Since the Retreat, I noticed that the energy of spaciousness/acceptance is showing up in other places too.
For example, I have more self-acceptance of what’s going on in me.
Acceptance brings spaciousness. Spaciousness brings relaxation.
And, obviously when I’m relaxed, I get better response from people.
For me, these qualities are very important to play with right now. When I connect with them, I feel different.
I’ve noticed that when I feel tight, I can remember how I felt on the day of the Retreat and I can bring the feeling back.
For example, I had a call this morning and remembered to create some spaciousness around it rather than squeezing stuff in and be under huge pressure.
I was more able to LOOK for spaciousness so I would feel more relaxed and self-connected.
In fact, I have borrowed this term “Mini Retreat” to use with my partner. It has a particular quality to it. It invites you to create space, to relax.

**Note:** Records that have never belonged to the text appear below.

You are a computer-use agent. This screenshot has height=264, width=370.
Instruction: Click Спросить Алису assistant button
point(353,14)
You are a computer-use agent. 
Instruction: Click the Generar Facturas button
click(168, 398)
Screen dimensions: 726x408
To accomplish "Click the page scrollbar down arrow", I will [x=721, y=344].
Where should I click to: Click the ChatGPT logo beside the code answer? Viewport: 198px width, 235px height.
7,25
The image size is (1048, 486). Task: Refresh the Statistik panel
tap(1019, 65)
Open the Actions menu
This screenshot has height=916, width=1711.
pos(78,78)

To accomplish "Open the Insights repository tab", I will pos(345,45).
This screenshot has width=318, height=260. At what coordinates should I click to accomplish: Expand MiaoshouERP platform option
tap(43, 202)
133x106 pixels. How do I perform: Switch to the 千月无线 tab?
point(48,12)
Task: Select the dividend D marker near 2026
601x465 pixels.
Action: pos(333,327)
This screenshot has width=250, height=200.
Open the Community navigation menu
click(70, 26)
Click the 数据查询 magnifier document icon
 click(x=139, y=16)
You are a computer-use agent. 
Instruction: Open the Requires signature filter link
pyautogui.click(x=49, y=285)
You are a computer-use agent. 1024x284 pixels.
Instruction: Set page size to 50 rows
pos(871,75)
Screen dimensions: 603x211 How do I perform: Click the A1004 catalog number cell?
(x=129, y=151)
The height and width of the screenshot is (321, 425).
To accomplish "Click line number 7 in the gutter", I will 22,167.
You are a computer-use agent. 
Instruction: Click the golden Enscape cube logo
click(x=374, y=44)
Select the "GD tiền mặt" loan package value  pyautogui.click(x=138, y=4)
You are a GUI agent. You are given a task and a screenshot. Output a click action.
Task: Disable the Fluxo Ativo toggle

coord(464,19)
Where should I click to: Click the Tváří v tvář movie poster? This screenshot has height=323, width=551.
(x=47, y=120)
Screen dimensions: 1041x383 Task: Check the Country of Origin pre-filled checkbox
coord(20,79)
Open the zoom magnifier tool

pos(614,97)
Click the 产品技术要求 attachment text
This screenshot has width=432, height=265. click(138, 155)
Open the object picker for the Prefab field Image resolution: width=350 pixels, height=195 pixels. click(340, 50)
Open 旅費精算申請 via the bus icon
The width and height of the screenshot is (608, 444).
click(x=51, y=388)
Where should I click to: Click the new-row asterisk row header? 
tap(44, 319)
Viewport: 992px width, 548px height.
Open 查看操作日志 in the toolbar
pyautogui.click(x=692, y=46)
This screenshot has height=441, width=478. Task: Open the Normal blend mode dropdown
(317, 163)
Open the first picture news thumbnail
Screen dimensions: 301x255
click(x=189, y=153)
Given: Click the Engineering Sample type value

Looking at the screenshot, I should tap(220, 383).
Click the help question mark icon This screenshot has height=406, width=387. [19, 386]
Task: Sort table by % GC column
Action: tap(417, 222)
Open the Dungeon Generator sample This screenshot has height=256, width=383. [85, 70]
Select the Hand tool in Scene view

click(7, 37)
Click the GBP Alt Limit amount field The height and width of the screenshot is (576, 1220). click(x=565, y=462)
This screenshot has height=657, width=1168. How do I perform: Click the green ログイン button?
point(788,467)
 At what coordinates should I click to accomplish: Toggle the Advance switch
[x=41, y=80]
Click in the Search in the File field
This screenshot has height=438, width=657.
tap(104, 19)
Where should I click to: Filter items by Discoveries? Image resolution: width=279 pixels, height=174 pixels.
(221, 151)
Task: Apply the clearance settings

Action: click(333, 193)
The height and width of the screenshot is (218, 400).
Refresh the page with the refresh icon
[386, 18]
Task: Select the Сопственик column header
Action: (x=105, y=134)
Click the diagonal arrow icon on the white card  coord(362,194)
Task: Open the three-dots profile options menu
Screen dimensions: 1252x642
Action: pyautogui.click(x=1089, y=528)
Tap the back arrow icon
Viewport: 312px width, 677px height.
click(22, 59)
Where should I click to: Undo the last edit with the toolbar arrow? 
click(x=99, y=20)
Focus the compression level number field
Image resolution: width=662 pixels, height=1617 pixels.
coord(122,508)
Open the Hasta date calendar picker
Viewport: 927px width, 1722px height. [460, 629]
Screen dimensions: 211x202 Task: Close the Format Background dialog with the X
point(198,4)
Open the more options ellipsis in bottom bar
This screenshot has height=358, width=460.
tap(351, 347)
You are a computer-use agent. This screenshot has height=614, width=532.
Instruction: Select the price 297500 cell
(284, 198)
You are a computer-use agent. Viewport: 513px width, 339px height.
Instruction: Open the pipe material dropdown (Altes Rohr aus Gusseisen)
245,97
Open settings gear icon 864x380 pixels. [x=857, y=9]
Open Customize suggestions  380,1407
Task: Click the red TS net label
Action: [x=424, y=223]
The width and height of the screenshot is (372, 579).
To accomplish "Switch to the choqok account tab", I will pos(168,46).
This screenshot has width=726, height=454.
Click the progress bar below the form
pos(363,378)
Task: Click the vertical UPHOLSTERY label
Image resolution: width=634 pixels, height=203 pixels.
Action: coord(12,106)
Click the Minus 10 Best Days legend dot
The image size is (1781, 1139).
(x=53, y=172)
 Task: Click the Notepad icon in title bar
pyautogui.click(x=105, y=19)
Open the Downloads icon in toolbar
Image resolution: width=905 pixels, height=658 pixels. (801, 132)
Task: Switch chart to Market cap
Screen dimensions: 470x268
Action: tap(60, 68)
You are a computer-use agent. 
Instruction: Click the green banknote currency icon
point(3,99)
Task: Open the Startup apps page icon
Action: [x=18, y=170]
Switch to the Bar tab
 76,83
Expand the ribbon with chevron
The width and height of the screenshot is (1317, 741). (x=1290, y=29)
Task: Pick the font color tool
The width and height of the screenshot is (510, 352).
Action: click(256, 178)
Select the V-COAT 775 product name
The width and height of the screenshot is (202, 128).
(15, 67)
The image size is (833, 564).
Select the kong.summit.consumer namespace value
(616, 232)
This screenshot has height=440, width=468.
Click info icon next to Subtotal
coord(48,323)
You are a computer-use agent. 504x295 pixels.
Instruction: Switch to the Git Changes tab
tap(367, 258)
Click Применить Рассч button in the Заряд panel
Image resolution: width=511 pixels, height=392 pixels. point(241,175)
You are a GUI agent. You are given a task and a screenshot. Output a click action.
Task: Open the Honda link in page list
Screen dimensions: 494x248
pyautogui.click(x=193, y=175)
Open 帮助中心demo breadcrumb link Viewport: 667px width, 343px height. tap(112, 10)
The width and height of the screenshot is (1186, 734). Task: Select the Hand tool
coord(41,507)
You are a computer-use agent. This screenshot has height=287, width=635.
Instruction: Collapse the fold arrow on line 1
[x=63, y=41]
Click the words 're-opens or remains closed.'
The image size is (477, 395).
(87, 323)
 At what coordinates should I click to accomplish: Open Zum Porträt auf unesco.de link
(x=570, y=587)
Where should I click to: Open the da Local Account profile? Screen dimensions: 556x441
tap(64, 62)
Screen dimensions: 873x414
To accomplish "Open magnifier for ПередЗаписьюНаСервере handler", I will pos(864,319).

If I notice we are feeling tight from chasing tasks, I call for a Mini Retreat so we can operate in a more spacious way again.
The Retreat was an inspiration for this and has made an impact on several levels.
Who should do the Mini-Retreat
I really enjoyed Dorota’s care and feel grateful for the day.
I would recommend the Mini Retreat particularly to parents or people who look after others and don’t have enough spaciousness for themselves.
A day like this, to care for your needs and concerns, will refill your energy tank.
Spaciousness makes all the difference!”